Reproduce word for word the stretch of the nighttime bakery article from "Named Yoru no" through "a nighttime bakery.".

:: Study text ::

Nighttime bakery works to tackle social issues

The Yomiuri Shimbun
The first outlet of the nighttime bakery operates beside Kamome Books, a bookshop near Tokyo Metro Kagurazaka Station in Shinjuku Ward, Tokyo, on March 1

Three bread outlets in central Tokyo that are open only in the evening are aiming to prove that bread not only nourishes the body, but also the soul.

Named Yoru no Pan-ya san (nighttime bakery), the outlets are an initiative that aims to mitigate social problems such as unemployment and food loss.

Unsold bread baked with great care in popular Tokyo bakeries may be discarded. Rather than allowing that to happen, people who are having difficulties making a living for various reasons, including because of the coronavirus pandemic, pick up the discounted bread, which is likely to remain unsold, and deliver it to a nighttime bakery.

They then sell the bread for about the original price by the end of the day, and the profit is used to pay their wages and help them rebuild their lives and become independent.

The initiative was launched in October 2020 by Big Issue Japan, an organization founded in 2003 that creates jobs for the homeless to help them become independent. The organization has been promoting projects with homeless people selling magazines on the streets to help supplement their income. The Big Issue magazine first launched in 1991 in London.

The impetus of the initiative was a donation from a philanthropist, and it is modeled on a similar project underway in Hokkaido that aims to curtail food loss.

The first outlet of the nighttime bakery opened on Oct. 16, 2020, coinciding with the United Nations’ World Food Day, and two more opened thereafter.

The first one is located in front of a bookstore near Tokyo Metro’s Kagurazaka Station in Shinjuku Ward. It is open three days a week from 7 p.m. to about 9 p.m.

The Yomiuri Shimbun
The second outlet sets up shop at the parking lot of an apartment building in Shinjuku Ward, Tokyo.

The second outlet sets up shop at the parking lot of an apartment building in the Shin-Ogawamachi area in Shinjuku Ward, and it runs once a week from 5 p.m. to around 8 p.m.

The Yomiuri Shimbun
Customers buy bread at the third outlet, which recently opened in Minato Ward, Tokyo.

The third is in front of a coffee shop near Tamachi Station in Minato Ward and is open twice a week from 6 p.m. to about 8 p.m.

All three close when the bread sells out.

“The fact is that some people have lost their jobs due to the coronavirus pandemic. Another fact is that bread goes unsold every day,” said cooking specialist Nahomi Edamoto, who came up with the idea for the initiative. She cochairs Big Issue Japan Foundation, a nonprofit organization affiliated with Big Issue Japan.

“We wanted to fundamentally change the situation by bringing the two facts together in such a way that won’t cause people to feel bad about having or not having money,” she said.

“About 18 bakeries are now working with us,” Edamoto said. “I want to gradually and flexibly increase the number of days open and outlets, especially as an initiative to create jobs not only for men but also women.”

The Yomiuri Shimbu
A worker delivers bread by bicycle to the Kagurazaka outlet.
The Yomiuri Shimbu
A worker leaves the Tamachi outlet after taking the train to deliver bread.

The breads that are sold differ each day, and that information is posted on social media. Customers can visit one location to try a variety of products from bakeries they usually don’t go to.

“I come here almost every week,” said a woman in her 40s, who was at the Tamachi outlet. She did not go to the first outlet in Kagurazaka because it is too far, but since she learned on Twitter that the third outlet had opened near her office, she has been a regular customer.

“It’s not just about enjoying the different breads from various bakeries. I’m also glad that I can make a small contribution to reducing food loss by buying them for the original price, not a discounted price,” she added.

:::
:: Supplied entries ::

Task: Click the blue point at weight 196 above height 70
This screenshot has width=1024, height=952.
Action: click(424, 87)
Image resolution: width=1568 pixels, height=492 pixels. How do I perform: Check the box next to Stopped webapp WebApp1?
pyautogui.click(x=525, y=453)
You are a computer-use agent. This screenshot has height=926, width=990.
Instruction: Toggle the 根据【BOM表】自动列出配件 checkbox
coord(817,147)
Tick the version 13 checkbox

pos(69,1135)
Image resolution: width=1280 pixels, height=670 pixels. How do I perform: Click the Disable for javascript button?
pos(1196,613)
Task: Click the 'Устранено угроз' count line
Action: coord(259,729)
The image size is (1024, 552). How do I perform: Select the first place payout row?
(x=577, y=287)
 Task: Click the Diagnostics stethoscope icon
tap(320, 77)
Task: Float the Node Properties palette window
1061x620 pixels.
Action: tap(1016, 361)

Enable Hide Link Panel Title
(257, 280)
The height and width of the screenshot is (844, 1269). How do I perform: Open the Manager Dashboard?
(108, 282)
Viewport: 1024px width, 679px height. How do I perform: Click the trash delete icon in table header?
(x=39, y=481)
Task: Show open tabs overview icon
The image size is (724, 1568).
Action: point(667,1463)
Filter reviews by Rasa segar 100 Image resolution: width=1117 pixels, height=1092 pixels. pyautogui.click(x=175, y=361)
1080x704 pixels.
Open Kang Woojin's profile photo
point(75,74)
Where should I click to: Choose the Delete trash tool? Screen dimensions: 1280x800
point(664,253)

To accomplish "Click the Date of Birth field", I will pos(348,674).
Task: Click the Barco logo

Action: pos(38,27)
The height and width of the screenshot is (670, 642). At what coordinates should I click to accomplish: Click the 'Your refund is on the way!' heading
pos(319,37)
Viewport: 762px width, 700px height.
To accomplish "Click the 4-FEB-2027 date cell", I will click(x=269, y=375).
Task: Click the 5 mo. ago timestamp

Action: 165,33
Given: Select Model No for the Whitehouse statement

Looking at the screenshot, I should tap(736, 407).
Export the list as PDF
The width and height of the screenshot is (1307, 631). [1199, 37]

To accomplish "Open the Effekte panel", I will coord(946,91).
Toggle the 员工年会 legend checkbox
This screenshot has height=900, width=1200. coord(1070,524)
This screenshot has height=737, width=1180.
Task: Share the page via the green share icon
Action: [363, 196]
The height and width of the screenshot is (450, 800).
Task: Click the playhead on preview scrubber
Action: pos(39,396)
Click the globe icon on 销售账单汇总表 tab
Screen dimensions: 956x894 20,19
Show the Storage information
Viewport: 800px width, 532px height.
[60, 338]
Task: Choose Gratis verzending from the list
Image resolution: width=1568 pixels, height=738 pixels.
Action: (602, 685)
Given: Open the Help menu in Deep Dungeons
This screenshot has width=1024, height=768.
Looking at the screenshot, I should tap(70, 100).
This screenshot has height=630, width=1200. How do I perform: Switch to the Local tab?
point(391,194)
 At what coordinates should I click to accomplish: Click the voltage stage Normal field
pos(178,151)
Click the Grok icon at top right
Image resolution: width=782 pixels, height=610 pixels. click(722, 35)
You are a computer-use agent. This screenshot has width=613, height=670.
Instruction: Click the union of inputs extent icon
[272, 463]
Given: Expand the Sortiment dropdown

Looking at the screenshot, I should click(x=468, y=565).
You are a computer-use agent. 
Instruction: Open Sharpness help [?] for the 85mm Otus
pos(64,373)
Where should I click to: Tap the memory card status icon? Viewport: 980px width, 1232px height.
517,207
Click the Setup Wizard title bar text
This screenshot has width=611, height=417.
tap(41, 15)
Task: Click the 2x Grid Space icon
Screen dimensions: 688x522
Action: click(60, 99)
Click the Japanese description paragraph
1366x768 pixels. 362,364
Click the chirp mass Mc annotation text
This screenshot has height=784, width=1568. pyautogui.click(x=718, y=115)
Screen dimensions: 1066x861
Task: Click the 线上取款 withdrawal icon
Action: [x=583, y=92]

:::

Answer box:
Named Yoru no Pan-ya san (nighttime bakery), the outlets are an initiative that aims to mitigate social problems such as unemployment and food loss.

Unsold bread baked with great care in popular Tokyo bakeries may be discarded. Rather than allowing that to happen, people who are having difficulties making a living for various reasons, including because of the coronavirus pandemic, pick up the discounted bread, which is likely to remain unsold, and deliver it to a nighttime bakery.